What is being asked: Emit the line that holds "AFRIQUE DE L’EST (535, 205)" and all lines following it through the end of the data, verbatim, and nothing else.

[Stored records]
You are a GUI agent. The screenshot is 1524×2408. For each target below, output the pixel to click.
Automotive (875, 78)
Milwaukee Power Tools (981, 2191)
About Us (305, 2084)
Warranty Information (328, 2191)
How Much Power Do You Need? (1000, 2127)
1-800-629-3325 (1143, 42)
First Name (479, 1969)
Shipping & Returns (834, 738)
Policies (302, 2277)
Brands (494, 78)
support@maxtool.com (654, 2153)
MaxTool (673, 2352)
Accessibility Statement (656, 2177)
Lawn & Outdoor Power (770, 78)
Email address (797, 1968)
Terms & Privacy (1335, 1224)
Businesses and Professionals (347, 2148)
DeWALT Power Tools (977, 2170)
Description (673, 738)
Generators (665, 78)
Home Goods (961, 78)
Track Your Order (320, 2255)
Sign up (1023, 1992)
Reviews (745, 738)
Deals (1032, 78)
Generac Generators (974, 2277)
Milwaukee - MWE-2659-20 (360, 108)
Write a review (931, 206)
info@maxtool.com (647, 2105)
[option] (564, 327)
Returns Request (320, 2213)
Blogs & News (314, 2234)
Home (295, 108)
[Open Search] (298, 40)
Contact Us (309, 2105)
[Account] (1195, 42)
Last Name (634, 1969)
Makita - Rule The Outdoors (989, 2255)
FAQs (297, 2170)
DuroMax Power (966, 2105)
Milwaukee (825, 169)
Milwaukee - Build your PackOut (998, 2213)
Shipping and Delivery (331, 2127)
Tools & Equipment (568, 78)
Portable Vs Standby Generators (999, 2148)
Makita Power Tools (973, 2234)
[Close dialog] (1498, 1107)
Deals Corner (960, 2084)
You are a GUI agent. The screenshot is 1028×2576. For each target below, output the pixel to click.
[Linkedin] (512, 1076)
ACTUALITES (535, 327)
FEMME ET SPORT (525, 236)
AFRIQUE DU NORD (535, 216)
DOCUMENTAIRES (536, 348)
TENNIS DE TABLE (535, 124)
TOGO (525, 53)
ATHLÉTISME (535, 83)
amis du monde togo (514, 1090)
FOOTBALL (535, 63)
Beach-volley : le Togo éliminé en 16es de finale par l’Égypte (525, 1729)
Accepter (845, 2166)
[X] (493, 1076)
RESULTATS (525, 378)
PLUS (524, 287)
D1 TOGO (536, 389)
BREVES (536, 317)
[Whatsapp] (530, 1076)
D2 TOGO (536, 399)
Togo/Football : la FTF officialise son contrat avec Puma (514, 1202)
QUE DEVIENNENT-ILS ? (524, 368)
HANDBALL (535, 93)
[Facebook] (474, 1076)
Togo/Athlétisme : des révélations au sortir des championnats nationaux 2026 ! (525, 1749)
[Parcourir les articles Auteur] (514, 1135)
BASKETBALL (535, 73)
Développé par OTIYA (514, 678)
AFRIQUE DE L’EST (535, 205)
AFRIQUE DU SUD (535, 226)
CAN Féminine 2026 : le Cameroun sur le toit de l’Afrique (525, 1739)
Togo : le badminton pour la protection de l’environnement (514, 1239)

Reply:
AFRIQUE DE L’EST (535, 205)
AFRIQUE DU SUD (535, 226)
CAN Féminine 2026 : le Cameroun sur le toit de l’Afrique (525, 1739)
Togo : le badminton pour la protection de l’environnement (514, 1239)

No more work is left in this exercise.